How do you change #16x^2+25y^2-32x+50y+16=0# to standard form?

Standard form as in #x^2/a^2+y^2/b^2=1#.

I can get as far as completing the square [which gets me #16(x-1)^2+25(y+1)^2=25#], but I don't know what to do now since 16 is not divisible by 25. Correct me if I'm wrong, and thanks in advance for the help.

1 Answer
Apr 25, 2018

The equation in standard form is #(x-1)^2/(5/4)^2+(y+1)^2/1^2=1#.

Explanation:

Your completing the square was correct, and all you have to do is rewrite the fraction as the reciprocal of the reciprocal of itself. For instance, #3x# can be rewritten as #x/(1/3)#.

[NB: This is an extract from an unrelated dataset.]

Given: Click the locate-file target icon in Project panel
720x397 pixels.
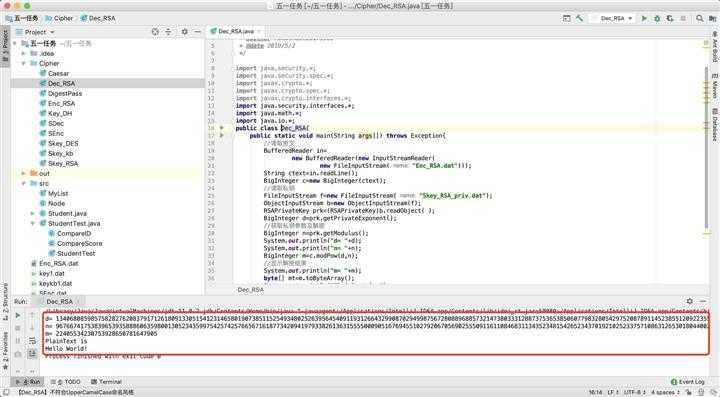Looking at the screenshot, I should 155,32.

Here's the given equation:

#16x^2+25y^2-32x+50y+16=0#

#16x^2-32x+16+25y^2+50y=0#

#16(x^2-2x+1)+25y^2+50y=0#

#16(x^2-2x+1)+25(y^2+2y)=0#

#16(x^2-2x+1)+25(y^2+2y)+25=25#

#16(x^2-2x+1)+25(y^2+2y+1)=25#

#16(x-1)^2+25(y+1)^2=25#

Use that trick I mentioned earlier:

#(x-1)^2/(1/16)+25(y+1)^2=25#

#((x-1)^2/(1/16))/25+(y+1)^2/1=1#

#(x-1)^2/(25/16)+(y+1)^2/1=1#

#(x-1)^2/(5^2/4^2)+(y+1)^2/1^2=1#

#(x-1)^2/(5/4)^2+(y+1)^2/1^2=1#

This means that your #a# value is #5/4#, and the #b# value is #1#. Hope this helped!